DOCUMENT PASSAGE
|---|

Spread can be set under “Advanced Options” in Step 1 when creating a new measurement using the web interface, and is also available via the API. Spread creates a distribution of individual measurements throughout the measurement interval, rather than clustering the measurements as closely together as possible. In this way, spread helps to avoid overloading targets with bursts of measurements and creates a more steady flow of packets.

For example, if you use 60 probes for a measurement that is scheduled to take place every 240 seconds without any spread, all 60 probes would perform their measurement at nearly the same time, every 240 seconds. With a spread of 240 seconds, the probes will be assigned random start times throughout each interval. In this example, this would average out to one measurement every four seconds. The fewer the number of probes, the less uniform the distribution will be throughout the interval, since the probes are distributed randomly. However, the probes will stick to the specified frequency, so their distribution will remain the same from one interval to the next.

Spread

Interval control in action. The x-axis is the time of measurement and dots are individual results. The green dots correspond to a frequency of 1,800s and a spread of 30s, while red dots correspond to a frequency of 3,600s and a spread of 3,600s.

Probe Selection

The second step of the wizard helps select the probes that will participate in the UDM. By default, 50 probes worldwide are randomly selected, allowing you to skip this step if you like.

You can specify a set of probes already used in a previously scheduled measurement or a new set of probes, either manually or through the probe selection wizard. The selections are displayed in an editable list.

New Set of Probes - Wizard

The probe selection wizard panel appears on the screen by clicking the related button. The panel is composed of three main components: the search field (upper part of page), the map, and the selections made (right side of panel).

The probe selection wizard

The probe selection wizard

To make a selection, just type in what are you looking for in the search field and the wizard will try to find what you were looking for. The system is able to handle geolocations up to street level (e.g. you can search for probes in a certain city area). The map shows the geographical position of the selected probes in real time. For example, by searching for "Canada IPv6" the map will show all the IPv6 probes in Canada. The default map filter is 'worldwide' (WW). The search field presents some additional clickable fast filters.

Area name Top left latitude, longitude Bottom-right latitude, longitude
WW 90, -180 -90, 180
South-East 45, 45 -90, 180
North-East 90, 45 45, 180
South-Central 30, -30 -90, 45
North-Central 90, -30 30, 45
West 90, -180 -90, 30

Areas used in RIPE Atlas measurements sources

Areas used in RIPE Atlas measurements sources

The probes on the map are clustered, but you can adjust the zoom level to see all of them individually. By clicking on a probe in the map you can get more information, including its status, and select the probe. On the left of the map there are additional selection tools, including the radius selector, which allows you to select all the probes within a certain radius of a specified location.

Depending on the type of selection, you will be prompted by some additional selection steps. For example, you may be required to select the number of probes or the types of probe tags to include or exclude. The number of probes is suggested and bounded according to the maximum number of probes available for the measurement. Probe tags allow you to additionally filter probes based on system/user-defined tags. The system tags are suggested by an autocompletion system.

|---|

PROBLEM REQUIREMENTS
In the passage on measurement spread and probe selection, how many probes are selected by default when the probe selection step is skipped?

|---|

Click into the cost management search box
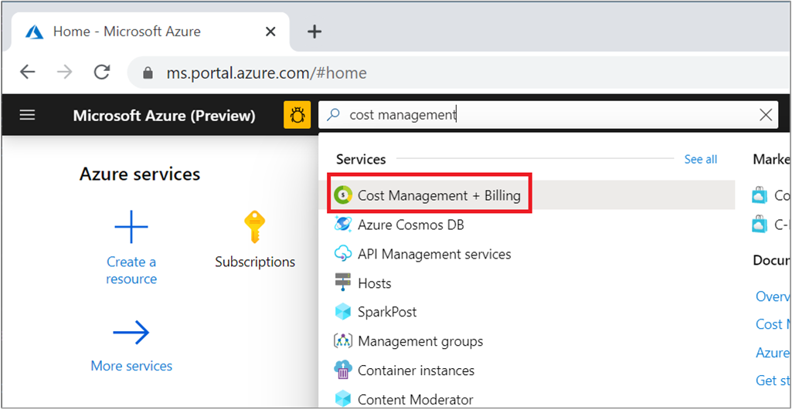point(541,115)
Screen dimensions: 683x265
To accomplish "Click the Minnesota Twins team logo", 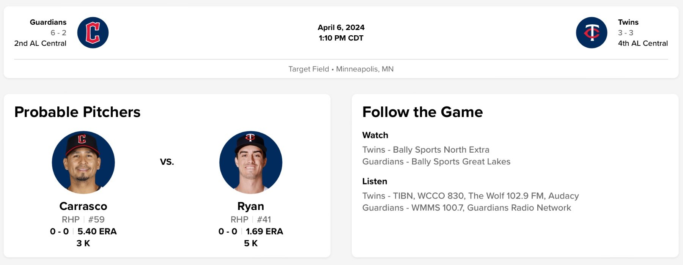I will point(591,33).
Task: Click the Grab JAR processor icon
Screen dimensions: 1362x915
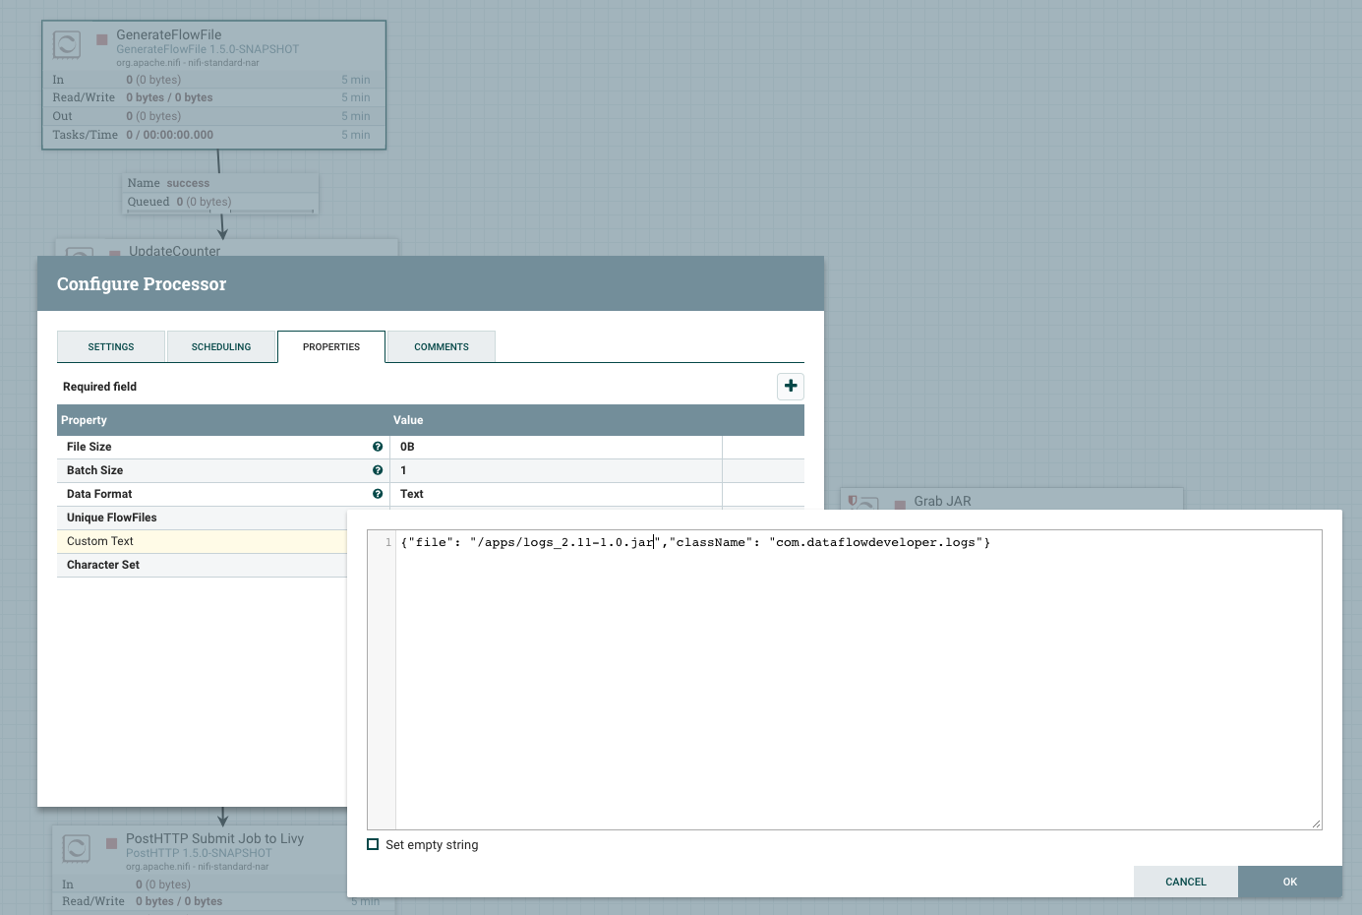Action: [864, 502]
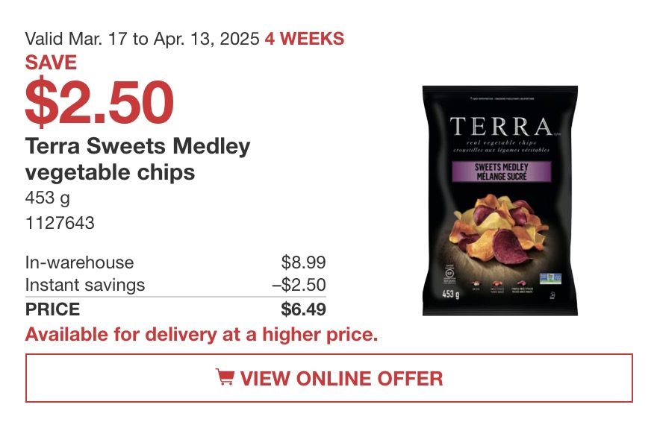Click the valid dates text

pyautogui.click(x=143, y=39)
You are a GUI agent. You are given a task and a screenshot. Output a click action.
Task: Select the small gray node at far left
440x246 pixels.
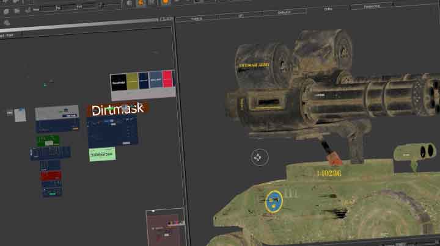click(10, 113)
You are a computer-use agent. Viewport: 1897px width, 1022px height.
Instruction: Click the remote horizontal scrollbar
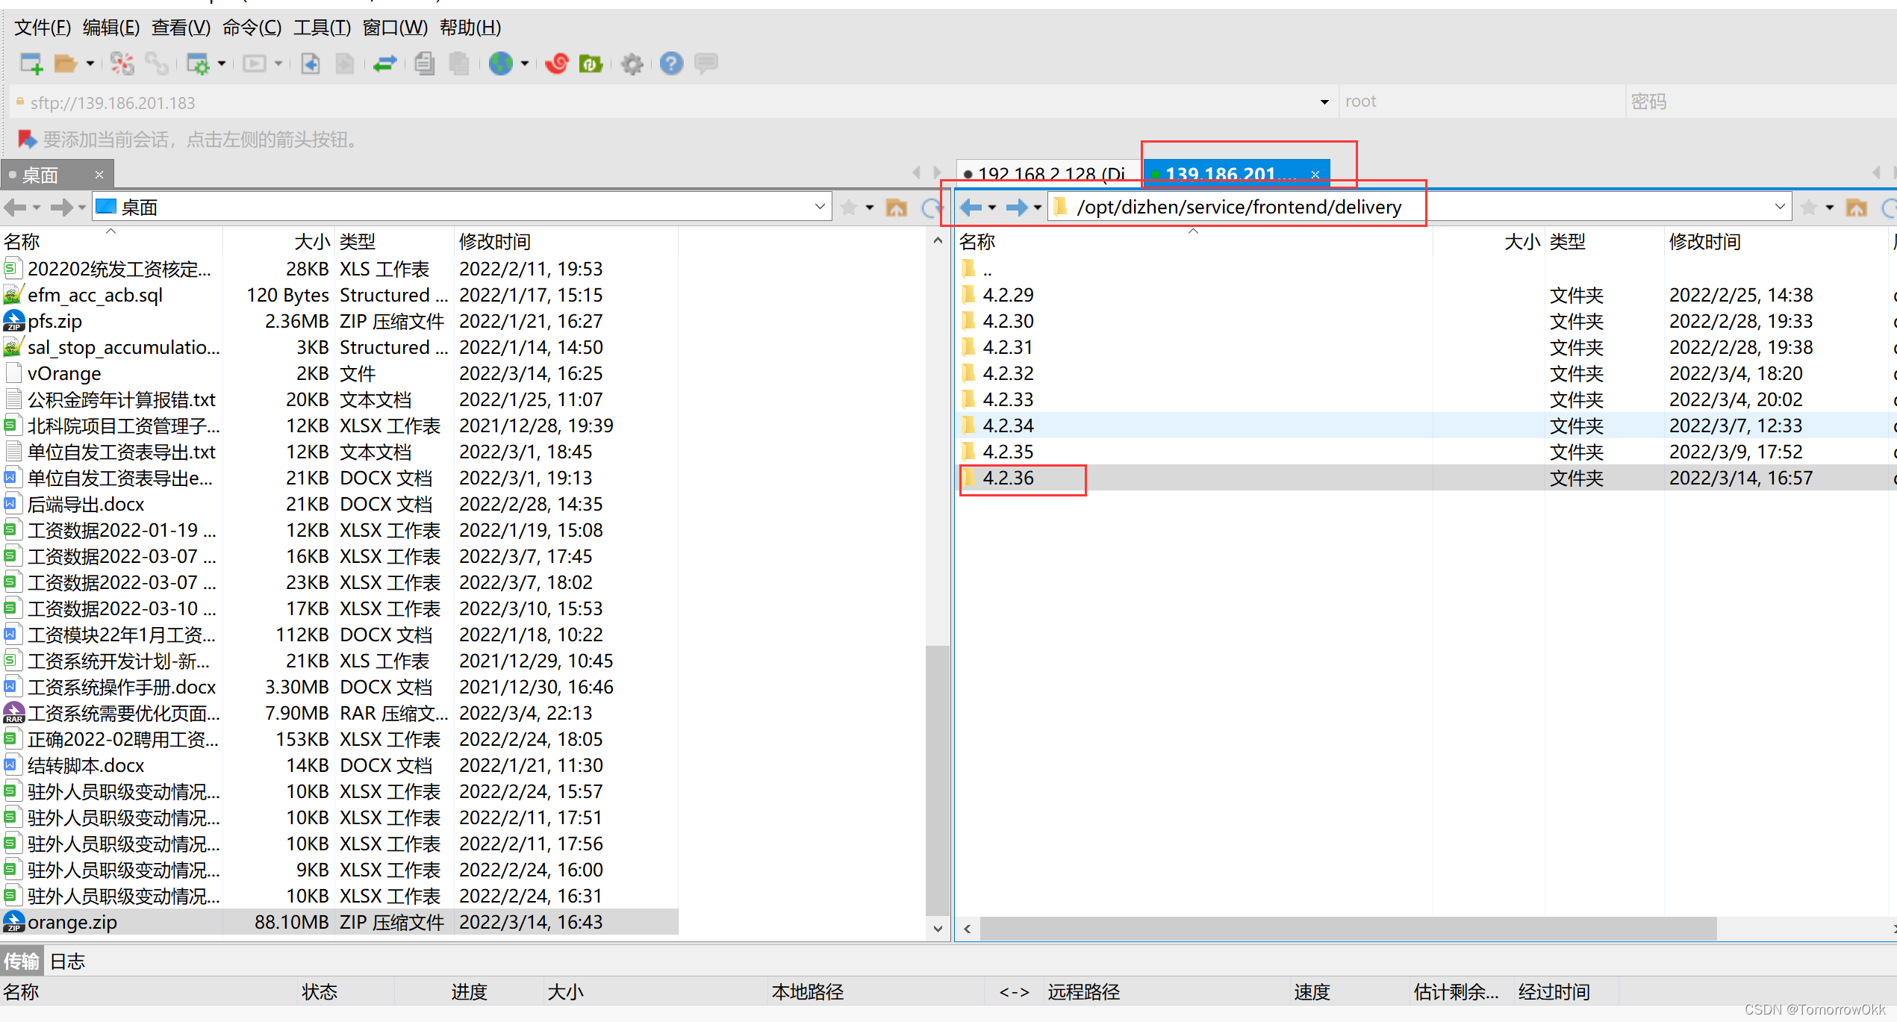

|---|

EXERCISE OUTPUT
50 probes worldwide, chosen at random.